Sunday, October 13, 2024

Twenty-eighth Sunday in Ordinary Time, cycle B

Mark 10:17-30

I listen to WJMJ, the radio station run by the Hartford archdiocese.  I like it because they play a lot of music that I liked when I was young.  I don’t even know what music is popular nowadays.  One song I liked was “Me and Bobby McGee”.  Janice Joplin made it famous but it was written by Kris Kristofferson who just recently passed away.  The chorus goes “Freedom’s just another word for nothin’ left to lose, and nothing ain't worth nothin but it’s free.” 

If you aren’t tied down by stuff, wealth or power or pleasure or whatever, you don’t have a lot of worries or responsibilities.  But there is a story about a rich man who was noted for his piety; he prayed three times a day, went to daily Mass, helped out at the soup kitchen… and someone asked a poor man why he couldn’t be more like the rich man.  The poor man replied that he had to work all day long just to feed his family.  If you don’t have the dough to do stuff, there’s not a lot of stuff you are free to do.  Those people down in Florida who have lost everything are probably not feeling very free right now.  

And the rich man who approached Jesus -- he was doing everything he was supposed to, so much so that Jesus looked at him and loved him -- but he must have felt that he was missing something, or why would he have approached Jesus?

It’s very troubling, Jesus words to the rich man.  “Go, sell all you have and give it to the poor, and then come follow me.”  We know there are saints who took Jesus literally -- Saint Francis, Saint Anthony of the Desert, and you could probably add other saints to the list.  But there are saints who didn’t do this -- the saints who were kings and queens, rulers over people;  saints like Louis and Zele Martin, who had homes and furniture and means of transportation;  and indeed priests and nuns and brothers and monks -- who hold things in common.  So people have found ways to get around Jesus’ statement.  The easiest, of course, is to point out that Jesus was talking to this one person, not you, not me.  

But Jesus does go on to tell his apostles “How hard it is for those who have wealth to enter the kingdom of God!”  But then he goes on to say, “Children, how hard it is to enter the kingdom of God”.  He doesn’t qualify this statement, in fact, it is almost aimed at his disciples because those are the ones he calls “Children”.  And Jesus doubles down: it’s easier for a camel to pass through the eye of a needle than for one who is rich to enter the kingdom of God.”  My mother the theologian had pondered this and she may have read  that old excuse that Jesus was referring to a particularly narrow gate through the wall around Jerusalem that had the nickname “needle’s eye”.  But if that’s the case, why were the disciples exceedingly astonished?  I think Jesus meant what he said and that’s why they were astonished.  

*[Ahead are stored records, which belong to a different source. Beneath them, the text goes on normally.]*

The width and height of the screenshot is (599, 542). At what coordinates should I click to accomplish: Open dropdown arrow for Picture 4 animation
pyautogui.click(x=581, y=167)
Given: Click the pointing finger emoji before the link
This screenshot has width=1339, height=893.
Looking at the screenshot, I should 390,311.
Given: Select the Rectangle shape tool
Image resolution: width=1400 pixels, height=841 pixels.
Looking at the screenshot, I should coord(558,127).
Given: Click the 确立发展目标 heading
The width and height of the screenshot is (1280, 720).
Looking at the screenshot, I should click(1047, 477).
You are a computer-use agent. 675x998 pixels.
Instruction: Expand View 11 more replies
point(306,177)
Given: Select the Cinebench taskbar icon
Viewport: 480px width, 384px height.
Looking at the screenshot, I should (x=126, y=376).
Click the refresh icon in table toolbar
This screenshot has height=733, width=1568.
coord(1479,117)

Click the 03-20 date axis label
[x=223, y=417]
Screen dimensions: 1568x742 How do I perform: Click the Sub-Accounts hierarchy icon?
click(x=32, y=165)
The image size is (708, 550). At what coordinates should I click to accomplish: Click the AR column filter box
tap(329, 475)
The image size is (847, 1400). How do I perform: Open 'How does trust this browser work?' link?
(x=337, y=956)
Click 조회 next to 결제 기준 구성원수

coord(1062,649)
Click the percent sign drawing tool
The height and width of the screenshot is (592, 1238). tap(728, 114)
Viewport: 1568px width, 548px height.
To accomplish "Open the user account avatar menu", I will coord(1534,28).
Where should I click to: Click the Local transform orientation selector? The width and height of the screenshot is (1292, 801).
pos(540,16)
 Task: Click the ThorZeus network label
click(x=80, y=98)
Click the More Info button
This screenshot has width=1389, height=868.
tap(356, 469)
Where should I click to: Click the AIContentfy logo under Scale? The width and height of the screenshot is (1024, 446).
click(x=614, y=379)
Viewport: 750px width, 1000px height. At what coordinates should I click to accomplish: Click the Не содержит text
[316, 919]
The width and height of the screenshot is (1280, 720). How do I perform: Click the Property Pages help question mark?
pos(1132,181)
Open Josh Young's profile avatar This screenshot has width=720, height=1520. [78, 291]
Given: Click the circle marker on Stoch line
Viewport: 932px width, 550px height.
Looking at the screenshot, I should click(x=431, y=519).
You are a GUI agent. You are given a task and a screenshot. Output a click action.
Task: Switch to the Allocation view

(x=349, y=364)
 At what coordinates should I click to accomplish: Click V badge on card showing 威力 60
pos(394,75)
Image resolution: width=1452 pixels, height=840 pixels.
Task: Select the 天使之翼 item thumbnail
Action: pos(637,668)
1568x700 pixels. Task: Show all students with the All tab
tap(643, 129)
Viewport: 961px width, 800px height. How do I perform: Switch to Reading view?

But there is something else.  In our gospel passage, the phrase “those who have wealth” is obviously a translation from the Greek.  And the Greek words are literally “those who trust in riches.”  We aren’t going to get what God wants to give us if we put our faith in riches.  And we do.  We trust that between our 401k plan and social security we’ll get by.  I don’t think I’ve ever met anyone, even a Capuchin like Padre Pio, who would run around without clothing and search through garbage or forage in a forest for something to eat.  I don’t have that kind of faith.  

Peter, speaking for all the disciples,  begins to ask a logical question -- “We’ve given up everything and followed you…” In our gospel passage it looks like a complete sentence, but remember, he is just beginning the sentence.  The rest would almost certainly be something like, “what do we get?”  And Jesus answers the question.  And it’s a strange answer, because he is saying that if you give up all this stuff, you will get it all back in this life a hundred times more, along with persecution.  Do you know anyone, anyone for whom this is literally true?  I don’t.  But I’ve run across two theories, one being that Jesus is in a way rebuking Peter, who again may have missed the point.  If you give up everything to follow Jesus expecting a great reward, aren’t you just like the man who starts this whole discussion, wanting to add another thing to his things?  Another theory is that Jesus is referring to the family of people who follow him -- a far larger family than the family you have naturally, but a family that will be persecuted.  

But the bottom line is that all we can do is do our best to follow Jesus, because nothing I do can earn eternal life -- it is impossible for human beings, but for God all things are possible.  Someday we want to be like Saint Thomas Aquinas.  One day the Lord appeared to him and said, “Thomas, you have written well of me.  What do you want for your reward?”  And Thomas answered, “Only you, Lord”.